At the end of the cycle, the autoclave prints a report containing the recorded parameters (temperature, pressure, duration). This report is the cornerstone of traceability — it proves that sterilization conditions were achieved.
Dental handpieces, contra-angles, and ultrasonic scalers are hollow instruments — steam must penetrate their internal channels to ensure sterilization. This is why a Class B autoclave (with pre-vacuum cycle) is necessary: Class N autoclaves cannot reliably sterilize hollow instruments.
Handpieces require particular attention: lubrication per the manufacturer's instructions before cleaning, use of the Helix test (not Bowie-Dick) to validate steam penetration into channels, and individual packaging in appropriate pouches. A failed Helix test means the hollow instruments in the load are not sterilized — even if the autoclave report shows "cycle compliant." For more details on autoclave tests, see the biological controls guide.
Sterilized pouches are stored in a clean, dry space, protected from dust and direct light. The use-by date depends on the packaging type and storage conditions — in practice, from 1 to 6 months depending on the packaging (NF EN 868, EN ISO 11607). A pouch whose integrity is compromised (torn, opened, wet) must be repackaged and re-sterilized.
For details on calculating the use-by date, see our dedicated guide.
Traceability is the step most practices neglect — and the one inspectors check first. Every autoclave cycle must be documented: date, time, program, result, operator, instruments loaded. The link between the patient, the instruments used, and the sterilization cycle must be established and verifiable. In Luxembourg, the Inspection sanitaire (Direction de la santé) may verify these elements at any time; in case of professional misconduct, the Collège médical may impose disciplinary sanctions.

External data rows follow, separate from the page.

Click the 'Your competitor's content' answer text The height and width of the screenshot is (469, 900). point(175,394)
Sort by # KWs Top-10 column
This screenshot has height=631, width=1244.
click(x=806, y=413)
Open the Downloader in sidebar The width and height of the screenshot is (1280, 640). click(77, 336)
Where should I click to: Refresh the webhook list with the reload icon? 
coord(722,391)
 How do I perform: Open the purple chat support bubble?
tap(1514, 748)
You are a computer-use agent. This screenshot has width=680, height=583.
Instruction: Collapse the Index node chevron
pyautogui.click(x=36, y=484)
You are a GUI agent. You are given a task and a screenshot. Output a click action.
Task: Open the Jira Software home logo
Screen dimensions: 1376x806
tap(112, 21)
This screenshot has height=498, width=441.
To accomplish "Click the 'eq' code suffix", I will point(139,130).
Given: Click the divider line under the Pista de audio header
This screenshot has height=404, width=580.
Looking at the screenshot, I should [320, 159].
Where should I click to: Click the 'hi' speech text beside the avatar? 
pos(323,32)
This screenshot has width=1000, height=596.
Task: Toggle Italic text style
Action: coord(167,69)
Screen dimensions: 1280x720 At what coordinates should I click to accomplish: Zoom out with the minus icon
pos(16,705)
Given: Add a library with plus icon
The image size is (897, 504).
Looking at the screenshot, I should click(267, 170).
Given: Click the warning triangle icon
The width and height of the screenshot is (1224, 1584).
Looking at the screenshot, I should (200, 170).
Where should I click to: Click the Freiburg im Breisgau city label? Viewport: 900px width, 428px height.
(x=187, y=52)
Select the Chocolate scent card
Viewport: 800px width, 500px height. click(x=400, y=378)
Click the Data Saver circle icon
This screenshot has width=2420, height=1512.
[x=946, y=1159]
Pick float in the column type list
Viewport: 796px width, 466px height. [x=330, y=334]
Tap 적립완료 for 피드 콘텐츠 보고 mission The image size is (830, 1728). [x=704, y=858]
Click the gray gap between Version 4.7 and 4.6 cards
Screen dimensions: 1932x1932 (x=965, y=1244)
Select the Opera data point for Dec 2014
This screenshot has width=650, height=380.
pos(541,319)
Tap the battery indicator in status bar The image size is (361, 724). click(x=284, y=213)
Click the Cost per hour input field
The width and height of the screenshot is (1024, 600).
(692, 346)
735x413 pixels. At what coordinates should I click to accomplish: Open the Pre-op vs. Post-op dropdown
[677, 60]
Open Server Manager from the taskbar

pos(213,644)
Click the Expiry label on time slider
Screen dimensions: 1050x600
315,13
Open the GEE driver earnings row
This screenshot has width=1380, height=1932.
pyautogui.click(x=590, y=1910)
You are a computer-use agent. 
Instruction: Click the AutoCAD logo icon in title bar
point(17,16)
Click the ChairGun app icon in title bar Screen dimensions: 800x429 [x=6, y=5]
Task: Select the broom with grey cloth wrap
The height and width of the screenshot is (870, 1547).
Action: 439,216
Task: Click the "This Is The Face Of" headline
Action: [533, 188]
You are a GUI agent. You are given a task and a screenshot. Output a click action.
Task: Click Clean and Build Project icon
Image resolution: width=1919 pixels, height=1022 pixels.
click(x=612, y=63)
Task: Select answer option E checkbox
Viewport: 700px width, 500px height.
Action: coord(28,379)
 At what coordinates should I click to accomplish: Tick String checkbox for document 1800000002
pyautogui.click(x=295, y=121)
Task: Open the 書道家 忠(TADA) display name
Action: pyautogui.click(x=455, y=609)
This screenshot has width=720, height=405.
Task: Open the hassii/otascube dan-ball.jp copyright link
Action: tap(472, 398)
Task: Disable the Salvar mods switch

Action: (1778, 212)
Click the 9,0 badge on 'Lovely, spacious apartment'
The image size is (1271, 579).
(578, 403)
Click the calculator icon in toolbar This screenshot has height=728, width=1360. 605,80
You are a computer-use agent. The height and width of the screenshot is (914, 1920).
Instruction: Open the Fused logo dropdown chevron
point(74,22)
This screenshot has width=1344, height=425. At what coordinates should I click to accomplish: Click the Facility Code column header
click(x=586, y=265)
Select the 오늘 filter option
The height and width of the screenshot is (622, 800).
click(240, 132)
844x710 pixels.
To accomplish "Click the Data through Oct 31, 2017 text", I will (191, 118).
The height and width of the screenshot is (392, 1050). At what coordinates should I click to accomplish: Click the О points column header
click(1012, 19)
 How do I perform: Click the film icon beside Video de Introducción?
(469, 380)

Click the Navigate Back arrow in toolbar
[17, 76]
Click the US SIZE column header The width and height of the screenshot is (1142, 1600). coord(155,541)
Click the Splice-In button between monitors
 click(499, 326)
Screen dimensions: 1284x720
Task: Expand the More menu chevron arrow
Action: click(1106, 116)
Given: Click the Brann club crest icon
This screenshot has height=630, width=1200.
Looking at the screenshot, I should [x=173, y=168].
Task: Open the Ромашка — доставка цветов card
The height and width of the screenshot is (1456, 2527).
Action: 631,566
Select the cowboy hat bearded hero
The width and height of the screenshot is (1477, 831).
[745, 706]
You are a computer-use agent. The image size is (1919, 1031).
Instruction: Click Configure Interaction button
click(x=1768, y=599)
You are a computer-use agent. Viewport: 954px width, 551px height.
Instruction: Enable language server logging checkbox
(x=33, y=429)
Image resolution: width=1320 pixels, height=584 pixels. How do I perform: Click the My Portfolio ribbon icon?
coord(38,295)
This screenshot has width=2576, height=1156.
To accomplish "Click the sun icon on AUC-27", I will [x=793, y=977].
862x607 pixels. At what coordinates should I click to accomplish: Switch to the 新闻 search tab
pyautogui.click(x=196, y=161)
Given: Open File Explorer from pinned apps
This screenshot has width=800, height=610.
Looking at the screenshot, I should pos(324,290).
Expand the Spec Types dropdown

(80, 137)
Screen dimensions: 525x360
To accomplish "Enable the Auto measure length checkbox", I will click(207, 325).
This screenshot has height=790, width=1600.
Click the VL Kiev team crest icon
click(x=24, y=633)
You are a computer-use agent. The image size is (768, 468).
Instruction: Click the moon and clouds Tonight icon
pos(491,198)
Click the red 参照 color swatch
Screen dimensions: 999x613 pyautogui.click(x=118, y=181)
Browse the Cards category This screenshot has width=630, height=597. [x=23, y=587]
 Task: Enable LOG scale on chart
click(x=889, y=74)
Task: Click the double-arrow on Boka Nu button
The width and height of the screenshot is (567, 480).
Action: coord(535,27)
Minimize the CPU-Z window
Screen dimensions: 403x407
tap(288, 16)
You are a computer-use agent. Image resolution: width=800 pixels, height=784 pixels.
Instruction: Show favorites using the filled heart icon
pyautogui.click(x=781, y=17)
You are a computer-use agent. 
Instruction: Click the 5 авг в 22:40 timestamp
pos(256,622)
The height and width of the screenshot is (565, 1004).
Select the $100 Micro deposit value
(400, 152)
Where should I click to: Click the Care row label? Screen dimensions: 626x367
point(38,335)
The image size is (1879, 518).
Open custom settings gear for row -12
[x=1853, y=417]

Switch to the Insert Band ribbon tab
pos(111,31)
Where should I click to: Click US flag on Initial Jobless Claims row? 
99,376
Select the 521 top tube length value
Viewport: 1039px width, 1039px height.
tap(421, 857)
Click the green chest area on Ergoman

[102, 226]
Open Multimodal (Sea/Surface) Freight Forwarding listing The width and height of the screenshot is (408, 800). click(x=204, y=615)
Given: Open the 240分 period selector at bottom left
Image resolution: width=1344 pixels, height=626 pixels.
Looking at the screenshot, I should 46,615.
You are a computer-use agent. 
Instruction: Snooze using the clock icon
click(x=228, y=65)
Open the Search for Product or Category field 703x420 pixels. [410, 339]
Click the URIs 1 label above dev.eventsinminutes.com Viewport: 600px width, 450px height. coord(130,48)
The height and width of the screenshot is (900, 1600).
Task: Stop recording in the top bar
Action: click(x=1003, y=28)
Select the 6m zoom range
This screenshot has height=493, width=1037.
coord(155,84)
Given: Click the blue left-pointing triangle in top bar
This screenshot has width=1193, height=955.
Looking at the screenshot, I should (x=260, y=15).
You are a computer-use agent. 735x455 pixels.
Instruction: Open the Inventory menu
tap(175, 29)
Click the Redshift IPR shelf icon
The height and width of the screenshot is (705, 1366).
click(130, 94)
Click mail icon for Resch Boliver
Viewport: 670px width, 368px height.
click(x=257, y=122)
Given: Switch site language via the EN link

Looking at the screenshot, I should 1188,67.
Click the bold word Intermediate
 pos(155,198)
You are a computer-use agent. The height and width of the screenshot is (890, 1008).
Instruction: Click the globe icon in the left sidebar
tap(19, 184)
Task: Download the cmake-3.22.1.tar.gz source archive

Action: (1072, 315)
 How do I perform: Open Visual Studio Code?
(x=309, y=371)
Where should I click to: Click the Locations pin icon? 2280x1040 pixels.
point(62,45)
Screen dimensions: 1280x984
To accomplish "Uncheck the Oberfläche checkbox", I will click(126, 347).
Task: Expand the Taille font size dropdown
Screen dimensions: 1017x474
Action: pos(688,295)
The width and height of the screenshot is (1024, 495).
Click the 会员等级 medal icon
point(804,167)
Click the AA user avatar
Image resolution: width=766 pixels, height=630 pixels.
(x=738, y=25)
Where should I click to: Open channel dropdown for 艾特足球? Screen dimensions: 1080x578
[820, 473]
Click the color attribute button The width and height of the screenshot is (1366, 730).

This is precisely what SecuSteri does: the autoclave report is imported automatically, the operator selects the instruments in the load, signs with their PIN code, and the traceability record is generated. QR labels link each pouch to its cycle.
Skipping pre-disinfection (dried residues are much harder to remove during cleaning). Packaging damp instruments. Overloading the autoclave (prevents steam from reaching all surfaces). Breaking the one-way workflow (placing clean instruments on a contaminated surface). Not documenting cycles (a missing or incomplete register is the primary cause of non-compliance during Inspection sanitaire visits).